EXERCISE DESCRIPTION:
Reproduce every one of the items below word for word, keeping each line as it stands.

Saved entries
┌──
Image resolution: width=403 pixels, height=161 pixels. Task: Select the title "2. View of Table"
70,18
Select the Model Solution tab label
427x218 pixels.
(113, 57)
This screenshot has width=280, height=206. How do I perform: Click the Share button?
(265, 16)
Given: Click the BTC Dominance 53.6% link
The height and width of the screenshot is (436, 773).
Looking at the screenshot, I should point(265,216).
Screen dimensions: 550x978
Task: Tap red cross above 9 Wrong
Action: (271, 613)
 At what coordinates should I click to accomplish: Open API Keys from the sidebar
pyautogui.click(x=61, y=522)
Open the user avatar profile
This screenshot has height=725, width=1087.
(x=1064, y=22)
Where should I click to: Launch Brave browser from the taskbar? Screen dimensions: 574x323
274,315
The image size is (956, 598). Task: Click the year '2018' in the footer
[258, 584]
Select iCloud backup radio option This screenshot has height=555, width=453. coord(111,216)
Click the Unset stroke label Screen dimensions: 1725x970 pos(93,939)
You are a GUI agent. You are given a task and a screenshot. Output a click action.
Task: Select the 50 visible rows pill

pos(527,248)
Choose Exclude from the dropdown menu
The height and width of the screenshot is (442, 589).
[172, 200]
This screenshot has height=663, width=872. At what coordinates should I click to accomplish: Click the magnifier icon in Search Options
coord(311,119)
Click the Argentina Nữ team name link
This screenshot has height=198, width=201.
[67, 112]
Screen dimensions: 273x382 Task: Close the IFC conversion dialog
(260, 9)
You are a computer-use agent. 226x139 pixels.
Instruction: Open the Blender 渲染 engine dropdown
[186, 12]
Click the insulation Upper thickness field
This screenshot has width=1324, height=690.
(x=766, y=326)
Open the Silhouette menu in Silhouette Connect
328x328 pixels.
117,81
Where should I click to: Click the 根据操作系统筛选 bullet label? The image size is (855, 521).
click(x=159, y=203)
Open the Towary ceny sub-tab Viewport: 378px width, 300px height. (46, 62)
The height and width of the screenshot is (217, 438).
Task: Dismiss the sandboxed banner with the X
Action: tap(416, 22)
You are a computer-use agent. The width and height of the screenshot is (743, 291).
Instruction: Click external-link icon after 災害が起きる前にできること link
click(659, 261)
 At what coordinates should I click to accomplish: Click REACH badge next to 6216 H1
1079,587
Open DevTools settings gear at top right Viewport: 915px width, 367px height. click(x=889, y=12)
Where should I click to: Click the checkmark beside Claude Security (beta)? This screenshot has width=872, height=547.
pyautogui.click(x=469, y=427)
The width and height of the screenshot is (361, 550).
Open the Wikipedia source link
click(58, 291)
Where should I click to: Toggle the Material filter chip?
└──
OUTPUT OF THE EXERCISE:
Image resolution: width=403 pixels, height=161 pixels. Task: Select the title "2. View of Table"
70,18
Select the Model Solution tab label
427x218 pixels.
(113, 57)
This screenshot has width=280, height=206. How do I perform: Click the Share button?
(265, 16)
Given: Click the BTC Dominance 53.6% link
The height and width of the screenshot is (436, 773).
Looking at the screenshot, I should point(265,216).
Screen dimensions: 550x978
Task: Tap red cross above 9 Wrong
Action: (271, 613)
 At what coordinates should I click to accomplish: Open API Keys from the sidebar
pyautogui.click(x=61, y=522)
Open the user avatar profile
This screenshot has height=725, width=1087.
(x=1064, y=22)
Where should I click to: Launch Brave browser from the taskbar? Screen dimensions: 574x323
274,315
The image size is (956, 598). Task: Click the year '2018' in the footer
[258, 584]
Select iCloud backup radio option This screenshot has height=555, width=453. coord(111,216)
Click the Unset stroke label Screen dimensions: 1725x970 pos(93,939)
You are a GUI agent. You are given a task and a screenshot. Output a click action.
Task: Select the 50 visible rows pill

pos(527,248)
Choose Exclude from the dropdown menu
The height and width of the screenshot is (442, 589).
[172, 200]
This screenshot has height=663, width=872. At what coordinates should I click to accomplish: Click the magnifier icon in Search Options
coord(311,119)
Click the Argentina Nữ team name link
This screenshot has height=198, width=201.
[67, 112]
Screen dimensions: 273x382 Task: Close the IFC conversion dialog
(260, 9)
You are a computer-use agent. 226x139 pixels.
Instruction: Open the Blender 渲染 engine dropdown
[186, 12]
Click the insulation Upper thickness field
This screenshot has width=1324, height=690.
(x=766, y=326)
Open the Silhouette menu in Silhouette Connect
328x328 pixels.
117,81
Where should I click to: Click the 根据操作系统筛选 bullet label? The image size is (855, 521).
click(x=159, y=203)
Open the Towary ceny sub-tab Viewport: 378px width, 300px height. (46, 62)
The height and width of the screenshot is (217, 438).
Task: Dismiss the sandboxed banner with the X
Action: tap(416, 22)
You are a computer-use agent. The width and height of the screenshot is (743, 291).
Instruction: Click external-link icon after 災害が起きる前にできること link
click(659, 261)
 At what coordinates should I click to accomplish: Click REACH badge next to 6216 H1
1079,587
Open DevTools settings gear at top right Viewport: 915px width, 367px height. click(x=889, y=12)
Where should I click to: Click the checkmark beside Claude Security (beta)? This screenshot has width=872, height=547.
pyautogui.click(x=469, y=427)
The width and height of the screenshot is (361, 550).
Open the Wikipedia source link
click(58, 291)
Where should I click to: Toggle the Material filter chip?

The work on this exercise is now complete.